↓↓↓

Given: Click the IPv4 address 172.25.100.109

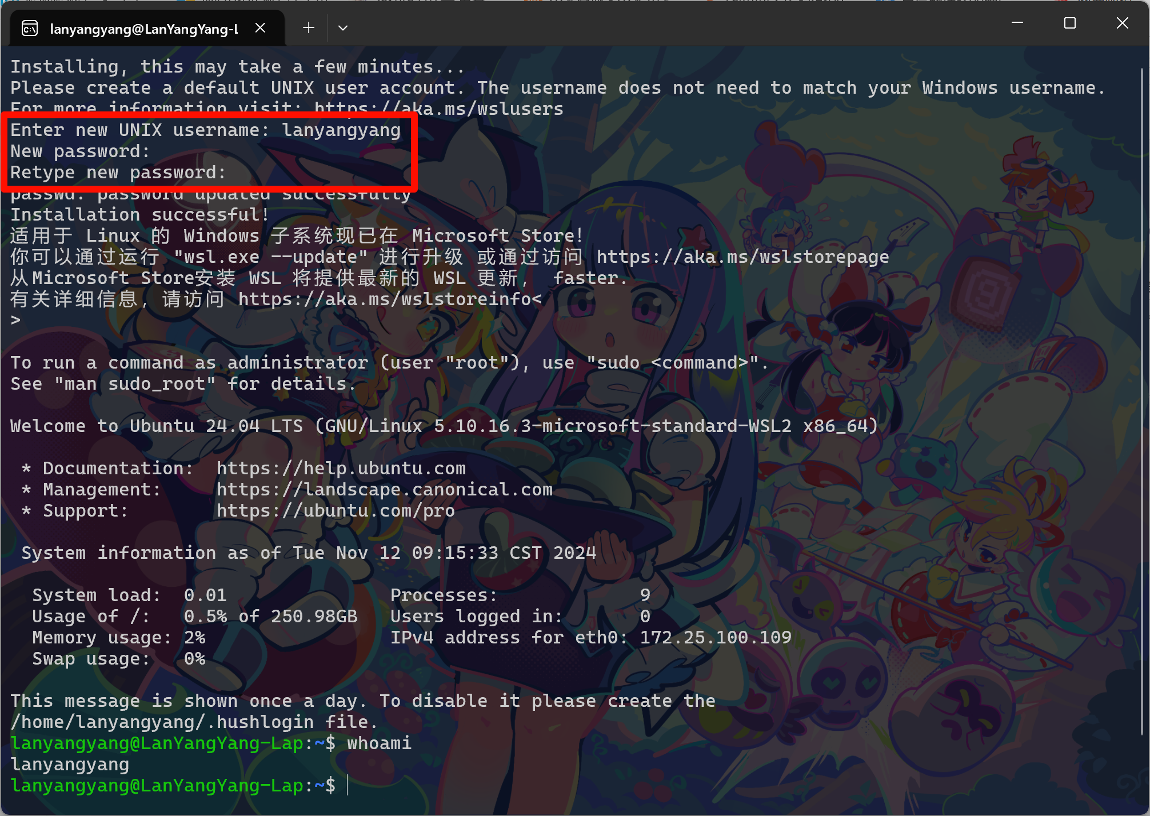Looking at the screenshot, I should (716, 638).
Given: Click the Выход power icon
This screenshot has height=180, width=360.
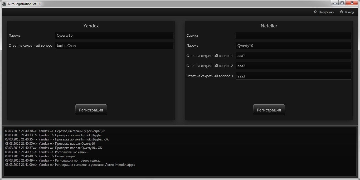Looking at the screenshot, I should [x=342, y=12].
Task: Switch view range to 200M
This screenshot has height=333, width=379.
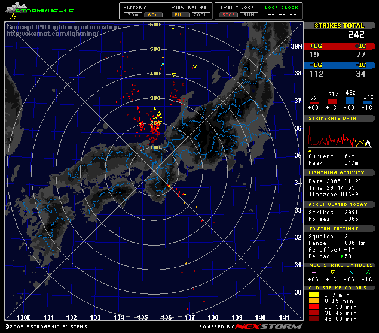Action: click(201, 14)
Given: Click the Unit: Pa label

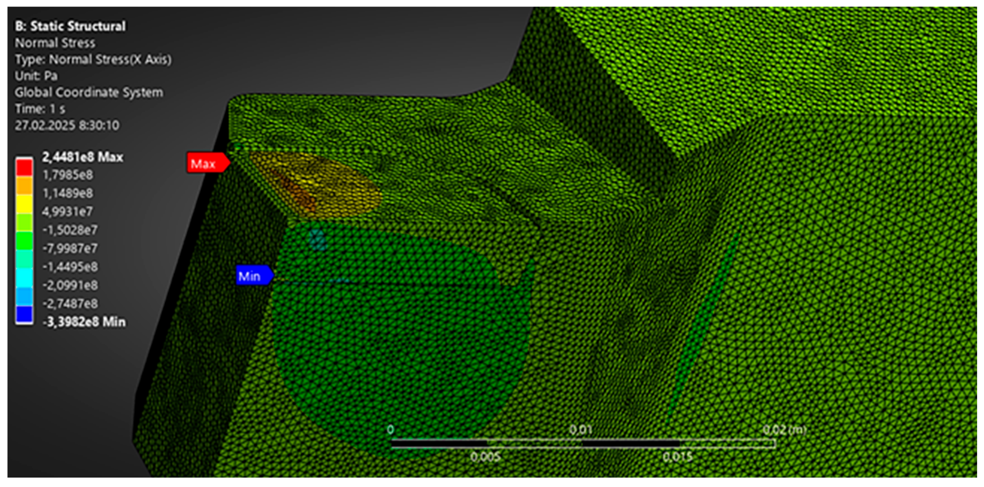Looking at the screenshot, I should (x=36, y=76).
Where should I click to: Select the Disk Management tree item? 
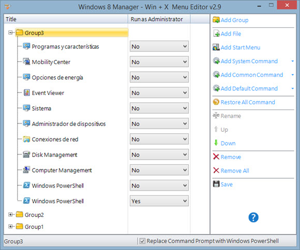click(x=54, y=154)
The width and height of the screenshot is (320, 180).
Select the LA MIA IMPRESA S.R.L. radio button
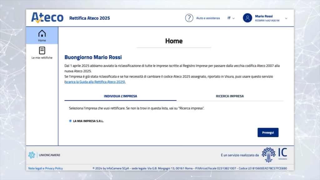[70, 121]
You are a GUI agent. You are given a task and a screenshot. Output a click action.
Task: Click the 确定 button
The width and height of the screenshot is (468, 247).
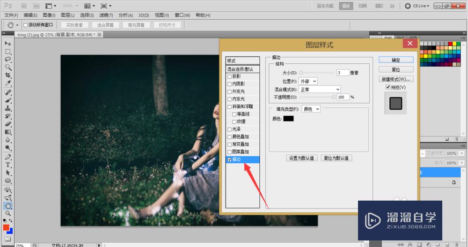click(x=396, y=60)
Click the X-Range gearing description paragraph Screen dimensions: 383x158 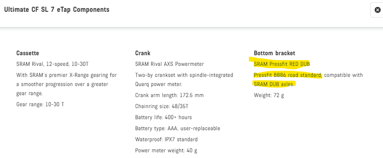[x=67, y=84]
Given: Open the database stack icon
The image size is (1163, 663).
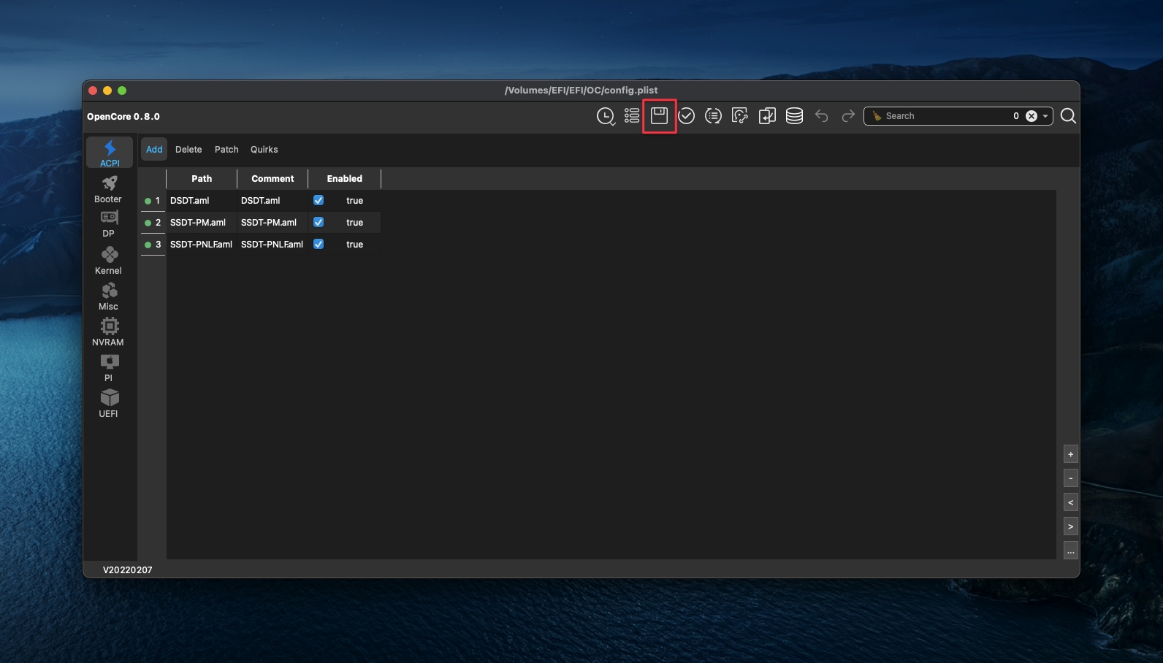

↑↑↑

## [Instructions for the task]
Starting with the line containing "Given: Open the database stack icon" and going on through the end of the rows, write those lines again with "database" changed to "storage" and nothing else altered. Leave out the pictures.

## [Full answer]
Given: Open the storage stack icon
The image size is (1163, 663).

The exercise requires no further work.